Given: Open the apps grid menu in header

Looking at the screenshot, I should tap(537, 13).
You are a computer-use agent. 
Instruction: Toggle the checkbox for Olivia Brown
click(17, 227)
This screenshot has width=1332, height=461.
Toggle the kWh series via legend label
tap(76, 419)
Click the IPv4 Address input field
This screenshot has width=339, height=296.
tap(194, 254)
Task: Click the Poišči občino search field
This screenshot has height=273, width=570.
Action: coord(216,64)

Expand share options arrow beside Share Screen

* [WHAT NEEDS TO BE DONE] Every entry must appear again in the answer, exactly as written.

* [WRITTEN SOLUTION]
Given: Open the apps grid menu in header

Looking at the screenshot, I should tap(537, 13).
You are a computer-use agent. 
Instruction: Toggle the checkbox for Olivia Brown
click(17, 227)
This screenshot has width=1332, height=461.
Toggle the kWh series via legend label
tap(76, 419)
Click the IPv4 Address input field
This screenshot has width=339, height=296.
tap(194, 254)
Task: Click the Poišči občino search field
This screenshot has height=273, width=570.
Action: coord(216,64)

Expand share options arrow beside Share Screen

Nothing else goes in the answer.